Alexandre del Valle, le lundi 19 mai 2008 à 04:00
Alors que Paris s’apprête, le 1er juillet, à présider l’UE pour six mois, que le dossier des frontières de l’Europe et de la candidature turque commence à diviser la majorité présidentielle, la commission des Affaires étrangères et le groupe UMP à l’Assemblée nationale veulent amender le projet de révision constitutionnelle conçu par le ministre des Affaires européennes, Jean-Pierre Jouyet.
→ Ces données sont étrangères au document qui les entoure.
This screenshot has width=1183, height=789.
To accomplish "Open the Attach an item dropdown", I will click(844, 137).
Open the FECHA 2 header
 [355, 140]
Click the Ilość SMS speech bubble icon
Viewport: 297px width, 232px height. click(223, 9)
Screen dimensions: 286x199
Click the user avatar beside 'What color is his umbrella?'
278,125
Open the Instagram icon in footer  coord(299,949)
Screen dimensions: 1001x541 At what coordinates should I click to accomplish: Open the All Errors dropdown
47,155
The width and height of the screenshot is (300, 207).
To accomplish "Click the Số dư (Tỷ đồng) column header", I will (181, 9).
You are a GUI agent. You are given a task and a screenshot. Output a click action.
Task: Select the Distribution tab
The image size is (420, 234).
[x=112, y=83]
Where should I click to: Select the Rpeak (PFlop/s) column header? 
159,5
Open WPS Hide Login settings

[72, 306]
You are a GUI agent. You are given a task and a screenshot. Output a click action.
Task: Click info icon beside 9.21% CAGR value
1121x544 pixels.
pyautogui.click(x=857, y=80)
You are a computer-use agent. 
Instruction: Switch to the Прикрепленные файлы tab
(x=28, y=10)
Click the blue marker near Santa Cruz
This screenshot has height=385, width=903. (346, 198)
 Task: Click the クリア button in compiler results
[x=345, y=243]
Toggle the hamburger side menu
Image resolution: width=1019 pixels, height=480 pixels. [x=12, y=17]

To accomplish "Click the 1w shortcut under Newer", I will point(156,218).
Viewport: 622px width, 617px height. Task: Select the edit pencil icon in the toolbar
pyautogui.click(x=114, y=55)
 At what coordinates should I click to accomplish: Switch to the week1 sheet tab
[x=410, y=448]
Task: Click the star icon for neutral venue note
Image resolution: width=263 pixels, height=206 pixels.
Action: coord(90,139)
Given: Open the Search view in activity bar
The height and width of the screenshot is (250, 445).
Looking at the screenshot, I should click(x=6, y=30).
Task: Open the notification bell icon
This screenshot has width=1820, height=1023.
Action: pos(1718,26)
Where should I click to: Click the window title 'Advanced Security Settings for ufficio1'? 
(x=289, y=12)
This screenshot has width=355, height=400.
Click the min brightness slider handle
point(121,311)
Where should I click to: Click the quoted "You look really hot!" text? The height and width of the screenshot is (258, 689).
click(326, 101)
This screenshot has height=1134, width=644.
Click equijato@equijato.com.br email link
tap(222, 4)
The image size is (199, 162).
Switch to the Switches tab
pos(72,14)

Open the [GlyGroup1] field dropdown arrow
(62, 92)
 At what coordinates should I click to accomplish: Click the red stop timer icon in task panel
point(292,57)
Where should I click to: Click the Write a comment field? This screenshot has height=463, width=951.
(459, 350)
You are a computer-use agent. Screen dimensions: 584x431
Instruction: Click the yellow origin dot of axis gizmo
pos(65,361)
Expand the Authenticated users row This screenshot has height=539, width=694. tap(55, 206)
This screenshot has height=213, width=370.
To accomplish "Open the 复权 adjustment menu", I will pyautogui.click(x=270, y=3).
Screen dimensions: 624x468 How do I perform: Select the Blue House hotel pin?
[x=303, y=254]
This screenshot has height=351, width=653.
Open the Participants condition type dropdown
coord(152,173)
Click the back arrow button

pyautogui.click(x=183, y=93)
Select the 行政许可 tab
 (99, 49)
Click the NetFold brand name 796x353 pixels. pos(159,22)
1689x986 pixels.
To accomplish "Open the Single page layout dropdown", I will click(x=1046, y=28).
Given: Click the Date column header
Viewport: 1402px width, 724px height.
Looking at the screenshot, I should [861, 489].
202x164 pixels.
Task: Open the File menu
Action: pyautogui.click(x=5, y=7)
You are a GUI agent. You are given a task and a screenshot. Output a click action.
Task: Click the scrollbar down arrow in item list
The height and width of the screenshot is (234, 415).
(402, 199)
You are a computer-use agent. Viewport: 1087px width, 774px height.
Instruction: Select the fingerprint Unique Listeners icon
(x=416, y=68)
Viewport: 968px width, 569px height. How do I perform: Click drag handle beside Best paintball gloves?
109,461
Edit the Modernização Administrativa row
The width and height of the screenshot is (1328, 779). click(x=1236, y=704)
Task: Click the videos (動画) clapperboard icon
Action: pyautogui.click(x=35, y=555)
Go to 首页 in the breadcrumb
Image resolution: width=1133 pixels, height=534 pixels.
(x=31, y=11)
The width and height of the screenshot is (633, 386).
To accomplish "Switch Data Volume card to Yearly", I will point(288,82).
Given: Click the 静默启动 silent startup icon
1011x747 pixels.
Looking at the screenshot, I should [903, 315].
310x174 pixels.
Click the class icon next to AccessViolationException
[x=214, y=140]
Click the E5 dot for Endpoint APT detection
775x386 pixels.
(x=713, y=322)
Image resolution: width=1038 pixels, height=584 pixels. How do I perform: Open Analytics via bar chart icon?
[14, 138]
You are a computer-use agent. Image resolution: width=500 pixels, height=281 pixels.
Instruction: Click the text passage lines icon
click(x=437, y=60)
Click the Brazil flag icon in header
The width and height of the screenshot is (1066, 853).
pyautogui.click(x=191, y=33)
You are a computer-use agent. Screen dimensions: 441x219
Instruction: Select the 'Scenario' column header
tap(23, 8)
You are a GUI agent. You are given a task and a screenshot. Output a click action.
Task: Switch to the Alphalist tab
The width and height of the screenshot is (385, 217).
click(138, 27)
Le texte vise à supprimer le verrou à l’adhésion turque que constituait l’obligation de référendum pour toute nouvelle adhésion. Il est vrai que le président Sarkozy, d’accord avec son homologue allemande Angela Merkel sur ce point, a réitéré son opposition à l’adhésion de la Turquie dans l’UE, « car elle n’est pas en Europe mais en Asie ». Mais cette position « élyséenne » n’est pas partagée par le ministre des Affaires étrangères, Bernard Kouchner, ni par Jean-Pierre Jouyet. Ce dernier estime que « la France n’entend pas casser les négociations avec la Turquie » et que « la présidence française sera objective, impartiale et équilibrée vis-à-vis de la Turquie » en défendant « l’intérêt général des Vingt-sept » et non la position française.
Ne pas décevoir l’électorat turco-sceptique
Cet « intérêt des 27 », distinct de celui du Président, consisterait selon Jouyet, à laisser ouvertes deux « voies pour la Turquie » : l’adhésion ou un partenariat privilégié, option toutefois totalement exclue par Ankara et Bruxelles. Toute la difficulté pour Nicolas Sarkozy consistera par conséquent à ne pas décevoir l’électorat turco-sceptique, majoritaire en France, et qui a contribué à le faire élire, tout en ne désavouant pas la position pro-turque de ses ministres issus de la gauche qui plaident pour la poursuite des négociations avec la Turquie en vue de l’adhésion et donc l’ouverture de nouveaux chapitres de « l’acquis communautaire ». Cela alors que la Turquie occupe toujours l’île de Chypre et persiste à refuser de reconnaître la République chypriote et à ouvrir ses ports et aéroports aux pavillons chypriotes, en violation du droit international et de l’Union douanière européenne.
D’évidence, l’ambiguïté de la position française officielle sur la Turquie divise la majorité parlementaire, opposée à la suppression de l’obligation de référendum pour la ratification des nouvelles adhésions à l’UE. Craignant que le seul verrou institutionnel à l’adhésion turque ne disparaisse, trente députés UMP, conduits par Richard Mallié (UMP, Bouches-du-Rhône), ont ainsi exprimé leur crainte auprès de Nicolas Sarkozy le 6 mai dernier.
« Capacité d’absorption » de l’UE
Favorable à un « enrichissement » du texte constitutionnel, le président français semble avoir compris le message, puis avalisé l’amendement proposé par l’UMP, notamment par deux de ses fidèles : Frédéric Lefèvre, porte-parole du parti, qui veut rendre obligatoire un référendum pour les pays n’étant pas « géographiquement » en Europe ; et Patrick Devedjian, secrétaire général de l’UMP, pour qui un référendum devrait être obligatoire pour toute adhésion de pays « non européens ». Quant au député UMP des Bouches-du-Rhône Richard Mallié, chef de file des partisans du rejet de l’intégration turque, il préconise le maintien de l’obligation référendaire pour les pays dont la population est inférieure à 5 % de celle de l’Union. Une proposition voisine de celle de la droite libre (UMP), qui suggère un référendum pour toute adhésion de pays de plus de 50 millions d’habitants, restriction conforme aux « critères de Copenhague » qui conditionnent l’adhésion de nouveaux pays à la « capacité d’absorption » de l’UE. Or la Turquie, avec ses 70 millions d’habitants, serait dans vingt ans le plus peuplé des Etats de l’UE… Nul doute que la question de l’obligation référendaire concernant les nouvelles adhésions, mise en place sous la présidence Chirac, continuera de diviser la majorité. Il est clair que la suppression de ce verrou cher aux turco-sceptiques contredirait l’un des engagements majeurs du Président, et par conséquent une part de sa popularité au sein de l’UMP, dont nombre de militants ont déjà assez mal compris « l’ouverture » tous azimuts à gauche…
Alexandre del Valle est l’auteur du livre Le Dilemme turc ou les vrais enjeux de la candidature d’Ankara, Les Syrtes.